Старая графиня крикнула по-французски на молодую, молодая сконфузилась, начала гнать сына из комнаты.

— Жак, выйди вон.

— Не пойду.

— Прошу тебя, ты неприятен бабушке.

— А-а, неприятен! Вот и не пойду.

Быстро вошел старый граф и молча ударил палкой Жака. И еще раз. И зашипел придушенно:

— Вон, негодяй! Убью!

А вечером Груша передавала Филиппу во всех подробностях об этом случае, чуть посмеиваясь радостно:

— Кэ-эк он его шаркнет!

— А пожалуй, и за дело.

— Да как же не за дело? Ведь чистый разбойник. Всю одежду на себе изорвал. Ругается, дерется.

— И братец-то, похоже, такой же.

— Что и говорить. Одинаковые. Ты гляди, у нас с чердака все потаскал: пузырьки, корзины, мои прялки и то вытащил. Прямо страх господень — все тащит.

— Чего ж ты не скажешь?

— Да как же сказать-то?

Стали припоминать: корчагу разбили, три тарелки разбили, четвертную бутыль с маслом разбили, курице ногу сломали…

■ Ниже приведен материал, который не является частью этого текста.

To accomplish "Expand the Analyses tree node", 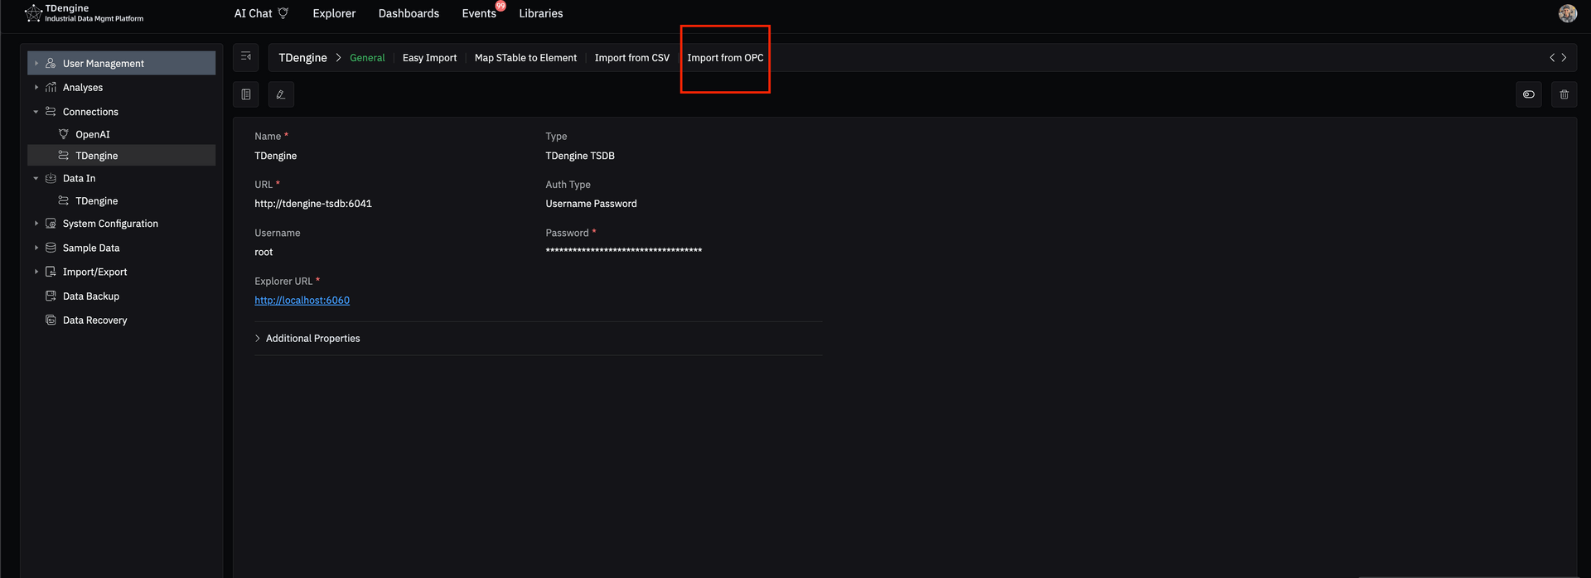I will pos(36,88).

— Убытков-то сколько, старуха.

— И-и, головушкой не придумаю, как быть.

Филипп помолчал. Долго ворочался на кровати. Потом, накрыв свою и женину головы одеялом, чтобы не услышал случаем кто, зашептал:

— Ты вот что, старуха. Ты не больно их привечай. Ну их ко псам. Они будут громить нас, а мы их корми? Будя.

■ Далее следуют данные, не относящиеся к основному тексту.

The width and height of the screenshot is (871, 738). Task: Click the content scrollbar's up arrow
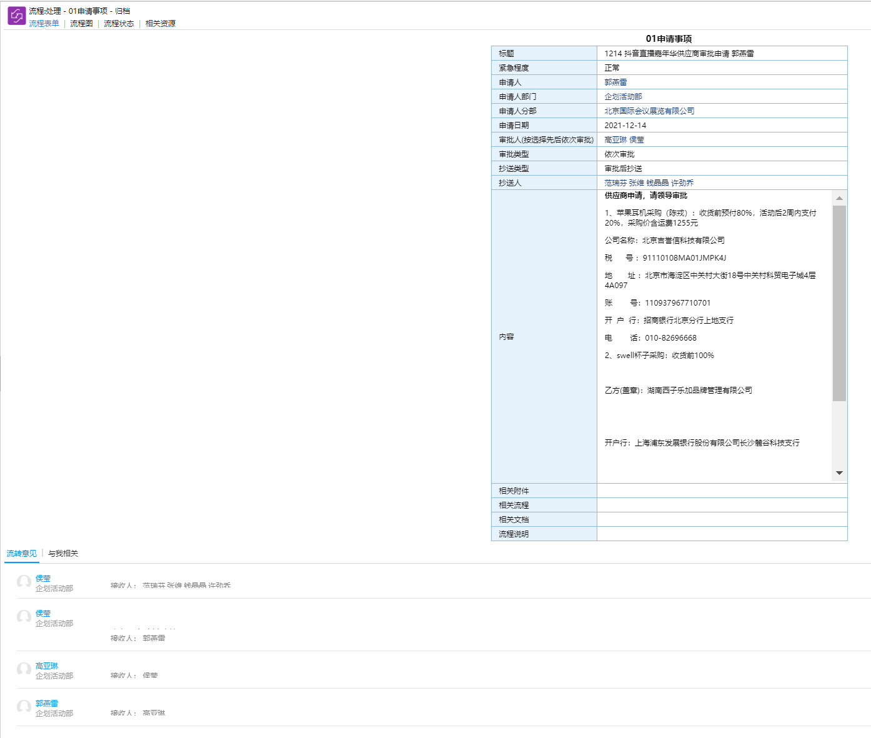(839, 198)
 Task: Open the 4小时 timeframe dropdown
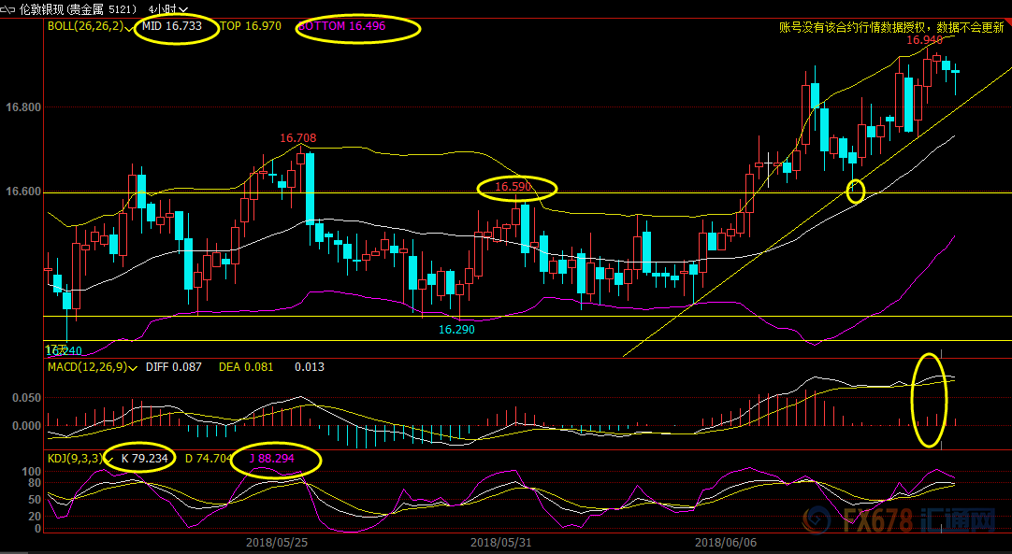pos(167,9)
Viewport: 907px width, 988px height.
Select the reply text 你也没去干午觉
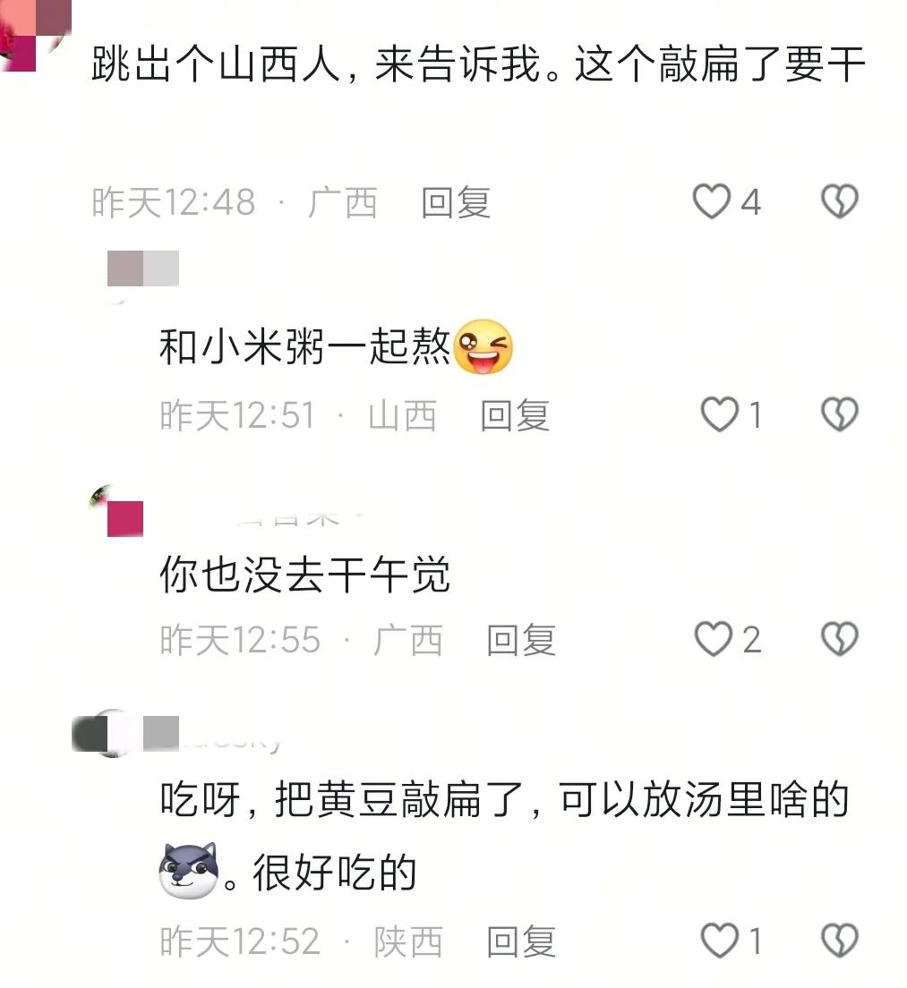305,574
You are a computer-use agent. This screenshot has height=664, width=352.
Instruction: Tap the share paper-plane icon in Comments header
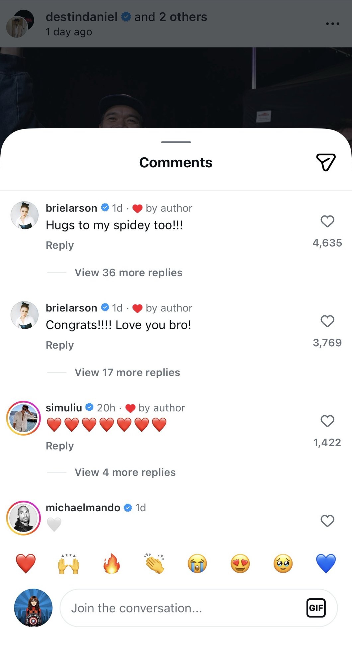point(326,162)
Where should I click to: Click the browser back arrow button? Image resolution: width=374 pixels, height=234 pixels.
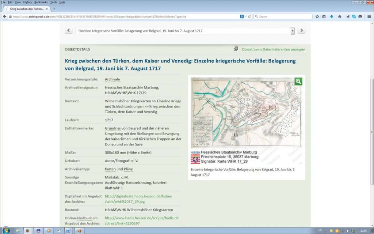[x=5, y=16]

— Да старика жалко. И молодая-то… измучилась она с ними.

— Ну, что же делать? А ты не сажай их за стол.

— Да ведь как же не посадишь? Они приобыкли. Не прогонишь. Это тебе не Гришка Корнеев.

Правда, приобыкли. В лес уйдут рано. А к обеду непременно — дома. Жак выйдет на крыльцо — орет через весь двор:

— Груша, что варила сегодня?

Прямо как барин на кухарку. Дома и не справляется, знает, что мать, кроме грибов, не варит ничего. Какой мужик Филипп — и тот ест лучше.

Жак и Жан прямо с ложками к столу. И Зоечка — кошечкой:

— Можно мне немножечко поесть с вами?..

Молча и угрюмо смотрел на них Филипп. И думы этакие мужичьи, трезвые: «К чему растут? Ни учатся, ни к делу не приучаются. Неужели же опять на наши шеи сядут?»

Пристально смотрел на Жака, на Жана. Ломают, корежат, дерутся с ребятами…

Ну ясно: от них не отделаешься… И вот двух дней не прошло, Филипп Груше строго:

— Вот что, баба, стол-то пусть здесь стоит, а мы давай обедать в риге. На них, дьяволов, не напасешься.

Заохала, закурлыкала Груша, да ведь что же: мужик правду говорит — не напасешься. Опять же, добро бы, люди хорошие были, а то…

Стали обедать в риге. А горшочек какой — со щами, похлебкой, картошкой, — это варить к соседям в печку ставила.

— Уж помогите. У нас-то стало тесно… И неспособно.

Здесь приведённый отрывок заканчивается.